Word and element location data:
%%
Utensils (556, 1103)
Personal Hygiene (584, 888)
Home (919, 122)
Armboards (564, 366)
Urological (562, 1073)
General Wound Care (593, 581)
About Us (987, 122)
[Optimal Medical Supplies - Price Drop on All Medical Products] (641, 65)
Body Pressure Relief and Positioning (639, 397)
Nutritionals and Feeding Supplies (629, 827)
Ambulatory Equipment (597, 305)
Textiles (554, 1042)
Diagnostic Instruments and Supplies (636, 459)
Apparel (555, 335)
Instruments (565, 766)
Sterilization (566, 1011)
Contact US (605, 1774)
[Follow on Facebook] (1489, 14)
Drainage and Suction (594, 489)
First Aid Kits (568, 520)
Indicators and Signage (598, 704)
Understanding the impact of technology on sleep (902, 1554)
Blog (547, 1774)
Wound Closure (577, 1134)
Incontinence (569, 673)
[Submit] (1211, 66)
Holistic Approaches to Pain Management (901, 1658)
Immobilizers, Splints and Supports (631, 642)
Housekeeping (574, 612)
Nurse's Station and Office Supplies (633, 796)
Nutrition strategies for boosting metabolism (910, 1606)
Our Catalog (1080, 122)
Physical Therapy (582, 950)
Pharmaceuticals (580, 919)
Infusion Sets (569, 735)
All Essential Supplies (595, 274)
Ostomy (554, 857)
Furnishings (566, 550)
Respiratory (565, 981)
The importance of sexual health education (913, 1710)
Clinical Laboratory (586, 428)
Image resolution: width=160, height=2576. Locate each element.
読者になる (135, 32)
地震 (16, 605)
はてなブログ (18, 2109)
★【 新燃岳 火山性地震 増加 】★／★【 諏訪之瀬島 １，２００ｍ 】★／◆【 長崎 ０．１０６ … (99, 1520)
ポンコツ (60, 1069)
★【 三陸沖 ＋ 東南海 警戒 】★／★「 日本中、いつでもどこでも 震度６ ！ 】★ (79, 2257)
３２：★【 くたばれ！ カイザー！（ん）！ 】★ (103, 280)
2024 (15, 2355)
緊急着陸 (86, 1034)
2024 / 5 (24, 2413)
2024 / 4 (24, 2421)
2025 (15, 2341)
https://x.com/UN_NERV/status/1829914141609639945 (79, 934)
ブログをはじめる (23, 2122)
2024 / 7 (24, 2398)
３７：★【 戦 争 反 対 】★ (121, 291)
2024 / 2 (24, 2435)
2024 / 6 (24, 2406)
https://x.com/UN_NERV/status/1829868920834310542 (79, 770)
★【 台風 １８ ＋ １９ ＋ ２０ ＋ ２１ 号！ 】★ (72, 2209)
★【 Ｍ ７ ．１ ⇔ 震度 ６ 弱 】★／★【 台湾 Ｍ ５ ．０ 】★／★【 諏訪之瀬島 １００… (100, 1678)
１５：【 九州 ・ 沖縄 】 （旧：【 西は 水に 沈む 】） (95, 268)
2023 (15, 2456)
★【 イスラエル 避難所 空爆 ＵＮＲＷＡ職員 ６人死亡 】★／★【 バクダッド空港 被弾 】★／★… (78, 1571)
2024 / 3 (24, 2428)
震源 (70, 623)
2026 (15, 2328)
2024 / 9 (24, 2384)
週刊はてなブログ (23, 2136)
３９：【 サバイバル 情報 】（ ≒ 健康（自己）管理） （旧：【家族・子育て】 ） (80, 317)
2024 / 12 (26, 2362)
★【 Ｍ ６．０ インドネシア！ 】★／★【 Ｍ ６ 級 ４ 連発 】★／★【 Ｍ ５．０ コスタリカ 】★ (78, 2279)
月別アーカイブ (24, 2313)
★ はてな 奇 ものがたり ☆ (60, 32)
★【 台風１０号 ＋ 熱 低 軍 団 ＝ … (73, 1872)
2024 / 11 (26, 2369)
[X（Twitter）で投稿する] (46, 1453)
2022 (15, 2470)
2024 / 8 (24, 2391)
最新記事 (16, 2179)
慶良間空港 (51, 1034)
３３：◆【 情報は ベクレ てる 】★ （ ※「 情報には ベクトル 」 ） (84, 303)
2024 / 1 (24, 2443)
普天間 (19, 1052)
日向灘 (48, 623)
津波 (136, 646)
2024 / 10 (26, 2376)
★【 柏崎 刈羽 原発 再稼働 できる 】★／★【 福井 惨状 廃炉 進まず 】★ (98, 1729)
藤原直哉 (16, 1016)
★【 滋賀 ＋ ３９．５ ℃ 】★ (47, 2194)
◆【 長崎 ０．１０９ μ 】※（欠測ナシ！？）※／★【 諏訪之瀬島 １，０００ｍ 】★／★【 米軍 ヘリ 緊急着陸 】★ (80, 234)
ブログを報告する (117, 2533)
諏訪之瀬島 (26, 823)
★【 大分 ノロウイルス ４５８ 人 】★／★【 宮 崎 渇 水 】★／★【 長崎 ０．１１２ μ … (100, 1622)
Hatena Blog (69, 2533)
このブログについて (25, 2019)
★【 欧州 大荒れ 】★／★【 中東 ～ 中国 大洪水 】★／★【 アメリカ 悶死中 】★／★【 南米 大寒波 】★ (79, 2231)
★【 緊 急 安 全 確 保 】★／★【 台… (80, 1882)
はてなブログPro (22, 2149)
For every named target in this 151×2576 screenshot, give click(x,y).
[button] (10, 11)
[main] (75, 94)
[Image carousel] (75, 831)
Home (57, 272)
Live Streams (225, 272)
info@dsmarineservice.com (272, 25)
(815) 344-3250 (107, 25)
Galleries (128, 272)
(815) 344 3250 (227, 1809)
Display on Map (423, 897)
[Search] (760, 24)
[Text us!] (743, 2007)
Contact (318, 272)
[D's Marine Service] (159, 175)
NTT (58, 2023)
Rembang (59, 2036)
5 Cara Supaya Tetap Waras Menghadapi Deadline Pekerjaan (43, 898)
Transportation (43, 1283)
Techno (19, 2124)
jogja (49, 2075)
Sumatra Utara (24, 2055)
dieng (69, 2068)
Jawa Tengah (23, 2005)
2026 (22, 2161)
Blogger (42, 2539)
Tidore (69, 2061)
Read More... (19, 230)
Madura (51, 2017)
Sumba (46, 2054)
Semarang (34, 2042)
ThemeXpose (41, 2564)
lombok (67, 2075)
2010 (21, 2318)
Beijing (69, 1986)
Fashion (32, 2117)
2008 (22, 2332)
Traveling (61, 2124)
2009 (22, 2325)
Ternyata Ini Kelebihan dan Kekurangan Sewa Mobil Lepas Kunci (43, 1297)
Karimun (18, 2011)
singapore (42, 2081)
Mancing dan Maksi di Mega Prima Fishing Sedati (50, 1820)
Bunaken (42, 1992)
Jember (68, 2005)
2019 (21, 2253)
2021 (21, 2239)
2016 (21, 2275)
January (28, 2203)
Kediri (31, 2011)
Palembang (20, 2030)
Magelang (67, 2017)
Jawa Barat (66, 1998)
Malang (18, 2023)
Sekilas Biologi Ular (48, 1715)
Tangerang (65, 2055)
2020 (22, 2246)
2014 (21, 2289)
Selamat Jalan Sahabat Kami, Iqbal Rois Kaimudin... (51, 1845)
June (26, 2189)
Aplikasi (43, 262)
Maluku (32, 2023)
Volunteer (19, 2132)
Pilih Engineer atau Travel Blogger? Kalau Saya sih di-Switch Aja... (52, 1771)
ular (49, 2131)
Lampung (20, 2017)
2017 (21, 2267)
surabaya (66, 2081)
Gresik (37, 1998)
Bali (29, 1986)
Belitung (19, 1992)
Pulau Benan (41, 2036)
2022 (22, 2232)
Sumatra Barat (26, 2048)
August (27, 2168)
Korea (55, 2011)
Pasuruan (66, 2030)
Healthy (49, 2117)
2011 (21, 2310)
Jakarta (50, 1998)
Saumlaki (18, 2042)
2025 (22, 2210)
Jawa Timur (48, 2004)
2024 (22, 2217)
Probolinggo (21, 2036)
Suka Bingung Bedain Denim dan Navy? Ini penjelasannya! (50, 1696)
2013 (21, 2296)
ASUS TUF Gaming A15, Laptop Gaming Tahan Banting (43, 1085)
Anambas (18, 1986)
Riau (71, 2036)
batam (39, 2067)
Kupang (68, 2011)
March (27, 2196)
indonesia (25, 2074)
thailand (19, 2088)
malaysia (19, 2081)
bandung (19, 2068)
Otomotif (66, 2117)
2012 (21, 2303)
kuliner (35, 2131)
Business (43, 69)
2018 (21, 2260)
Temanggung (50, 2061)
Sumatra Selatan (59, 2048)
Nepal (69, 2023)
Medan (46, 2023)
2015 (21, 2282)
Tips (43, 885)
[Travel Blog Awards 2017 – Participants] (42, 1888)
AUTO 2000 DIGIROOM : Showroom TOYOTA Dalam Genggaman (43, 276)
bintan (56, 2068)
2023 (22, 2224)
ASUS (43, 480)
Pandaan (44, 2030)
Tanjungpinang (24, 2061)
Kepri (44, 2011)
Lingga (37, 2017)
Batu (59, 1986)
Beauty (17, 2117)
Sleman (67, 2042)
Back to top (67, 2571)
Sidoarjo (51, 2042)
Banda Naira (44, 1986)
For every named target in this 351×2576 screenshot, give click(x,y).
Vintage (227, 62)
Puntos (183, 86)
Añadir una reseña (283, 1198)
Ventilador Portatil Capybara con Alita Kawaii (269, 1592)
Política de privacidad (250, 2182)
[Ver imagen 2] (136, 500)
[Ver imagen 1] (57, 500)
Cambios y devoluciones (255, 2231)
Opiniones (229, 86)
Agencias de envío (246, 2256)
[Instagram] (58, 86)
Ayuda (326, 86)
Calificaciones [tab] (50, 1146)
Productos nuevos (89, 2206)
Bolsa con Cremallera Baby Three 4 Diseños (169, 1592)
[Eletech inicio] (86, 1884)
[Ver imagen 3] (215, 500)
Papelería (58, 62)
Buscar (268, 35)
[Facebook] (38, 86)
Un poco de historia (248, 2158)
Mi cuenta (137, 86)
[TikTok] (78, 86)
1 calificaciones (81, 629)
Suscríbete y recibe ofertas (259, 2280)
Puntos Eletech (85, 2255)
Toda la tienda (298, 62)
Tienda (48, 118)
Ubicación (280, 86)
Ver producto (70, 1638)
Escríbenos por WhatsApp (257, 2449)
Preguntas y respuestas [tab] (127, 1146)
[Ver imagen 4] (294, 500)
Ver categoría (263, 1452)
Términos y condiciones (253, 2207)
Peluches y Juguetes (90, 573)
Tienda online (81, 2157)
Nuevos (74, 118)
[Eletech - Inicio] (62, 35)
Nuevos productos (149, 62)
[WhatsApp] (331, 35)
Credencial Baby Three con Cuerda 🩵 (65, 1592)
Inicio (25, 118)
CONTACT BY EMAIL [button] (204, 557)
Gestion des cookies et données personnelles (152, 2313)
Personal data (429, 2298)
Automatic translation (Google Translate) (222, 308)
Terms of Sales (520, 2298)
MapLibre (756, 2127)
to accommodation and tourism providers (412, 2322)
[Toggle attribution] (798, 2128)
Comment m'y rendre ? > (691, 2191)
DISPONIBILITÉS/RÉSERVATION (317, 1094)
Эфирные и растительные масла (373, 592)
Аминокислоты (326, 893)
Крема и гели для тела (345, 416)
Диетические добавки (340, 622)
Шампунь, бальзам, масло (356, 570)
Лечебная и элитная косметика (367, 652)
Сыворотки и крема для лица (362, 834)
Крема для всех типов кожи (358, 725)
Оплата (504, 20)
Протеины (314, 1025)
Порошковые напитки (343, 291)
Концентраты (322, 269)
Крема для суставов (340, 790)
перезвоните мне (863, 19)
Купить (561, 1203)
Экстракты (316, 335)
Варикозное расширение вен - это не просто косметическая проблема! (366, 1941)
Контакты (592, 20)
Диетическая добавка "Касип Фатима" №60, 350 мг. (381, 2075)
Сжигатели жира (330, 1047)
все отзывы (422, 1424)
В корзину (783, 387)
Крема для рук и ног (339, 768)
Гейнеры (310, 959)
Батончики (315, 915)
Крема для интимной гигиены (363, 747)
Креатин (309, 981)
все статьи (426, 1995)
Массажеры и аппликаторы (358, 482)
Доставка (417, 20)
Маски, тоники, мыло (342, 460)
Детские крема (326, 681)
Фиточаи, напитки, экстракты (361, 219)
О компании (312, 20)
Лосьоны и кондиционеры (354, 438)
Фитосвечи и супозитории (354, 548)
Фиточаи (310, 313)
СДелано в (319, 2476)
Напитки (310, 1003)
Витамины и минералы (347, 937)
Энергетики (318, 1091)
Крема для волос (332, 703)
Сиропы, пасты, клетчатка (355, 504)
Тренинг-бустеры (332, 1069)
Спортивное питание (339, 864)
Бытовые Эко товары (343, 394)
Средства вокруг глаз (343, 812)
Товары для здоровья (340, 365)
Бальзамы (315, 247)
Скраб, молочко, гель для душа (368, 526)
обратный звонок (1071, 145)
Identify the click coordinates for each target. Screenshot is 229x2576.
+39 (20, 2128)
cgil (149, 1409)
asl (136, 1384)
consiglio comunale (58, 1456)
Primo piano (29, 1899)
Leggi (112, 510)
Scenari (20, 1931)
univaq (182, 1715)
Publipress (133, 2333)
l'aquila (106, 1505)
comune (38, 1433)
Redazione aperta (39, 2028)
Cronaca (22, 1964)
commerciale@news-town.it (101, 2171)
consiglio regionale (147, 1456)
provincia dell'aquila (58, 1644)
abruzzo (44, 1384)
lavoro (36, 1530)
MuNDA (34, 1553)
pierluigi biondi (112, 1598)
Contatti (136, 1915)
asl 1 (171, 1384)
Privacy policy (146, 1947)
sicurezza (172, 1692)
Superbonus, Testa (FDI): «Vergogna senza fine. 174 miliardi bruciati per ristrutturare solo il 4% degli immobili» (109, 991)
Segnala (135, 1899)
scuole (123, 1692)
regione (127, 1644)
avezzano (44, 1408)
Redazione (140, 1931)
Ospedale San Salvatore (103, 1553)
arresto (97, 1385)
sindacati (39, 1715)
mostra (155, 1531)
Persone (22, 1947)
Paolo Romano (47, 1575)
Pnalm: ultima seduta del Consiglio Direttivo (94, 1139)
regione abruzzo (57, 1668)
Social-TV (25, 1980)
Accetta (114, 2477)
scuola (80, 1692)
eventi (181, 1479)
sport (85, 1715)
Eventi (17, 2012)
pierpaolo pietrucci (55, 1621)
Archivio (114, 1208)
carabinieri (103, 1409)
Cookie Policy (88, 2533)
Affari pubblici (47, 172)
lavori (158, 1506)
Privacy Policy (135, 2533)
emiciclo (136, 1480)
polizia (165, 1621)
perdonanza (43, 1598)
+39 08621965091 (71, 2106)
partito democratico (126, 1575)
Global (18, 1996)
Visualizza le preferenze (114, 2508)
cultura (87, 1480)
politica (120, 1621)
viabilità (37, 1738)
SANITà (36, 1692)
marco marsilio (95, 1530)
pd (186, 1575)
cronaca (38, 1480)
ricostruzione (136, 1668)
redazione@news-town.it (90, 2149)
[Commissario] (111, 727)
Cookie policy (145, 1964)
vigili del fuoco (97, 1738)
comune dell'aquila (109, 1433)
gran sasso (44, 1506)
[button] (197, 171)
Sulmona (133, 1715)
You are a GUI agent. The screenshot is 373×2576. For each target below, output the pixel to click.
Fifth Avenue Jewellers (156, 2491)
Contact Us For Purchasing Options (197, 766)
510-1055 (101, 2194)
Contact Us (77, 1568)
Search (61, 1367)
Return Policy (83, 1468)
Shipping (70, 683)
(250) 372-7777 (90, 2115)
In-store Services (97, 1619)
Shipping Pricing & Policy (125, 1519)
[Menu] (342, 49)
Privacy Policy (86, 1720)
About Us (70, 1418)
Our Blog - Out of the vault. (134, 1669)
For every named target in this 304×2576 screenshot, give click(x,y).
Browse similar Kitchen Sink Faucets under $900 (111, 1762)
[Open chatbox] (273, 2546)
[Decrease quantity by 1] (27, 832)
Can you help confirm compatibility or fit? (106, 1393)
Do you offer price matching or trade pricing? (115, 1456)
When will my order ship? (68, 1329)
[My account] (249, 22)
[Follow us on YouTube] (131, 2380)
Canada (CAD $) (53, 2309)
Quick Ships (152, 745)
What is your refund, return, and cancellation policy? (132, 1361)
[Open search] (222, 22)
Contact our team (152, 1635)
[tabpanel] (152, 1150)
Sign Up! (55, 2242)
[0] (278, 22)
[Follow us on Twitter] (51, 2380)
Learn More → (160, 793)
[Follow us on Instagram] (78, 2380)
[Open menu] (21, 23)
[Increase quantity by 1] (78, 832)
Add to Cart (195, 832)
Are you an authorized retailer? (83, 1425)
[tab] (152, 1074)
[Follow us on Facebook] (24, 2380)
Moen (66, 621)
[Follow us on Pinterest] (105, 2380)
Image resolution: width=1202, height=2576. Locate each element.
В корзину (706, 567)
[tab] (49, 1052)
%%
• Written request:
Copy out the records word for word, starting at the very first line and ending at the line that contains "Body Pressure Relief", with both of those lines included.

• Solution:
Utensils (556, 1103)
Personal Hygiene (584, 888)
Home (919, 122)
Armboards (564, 366)
Urological (562, 1073)
General Wound Care (593, 581)
About Us (987, 122)
[Optimal Medical Supplies - Price Drop on All Medical Products] (641, 65)
Body Pressure Relief and Positioning (639, 397)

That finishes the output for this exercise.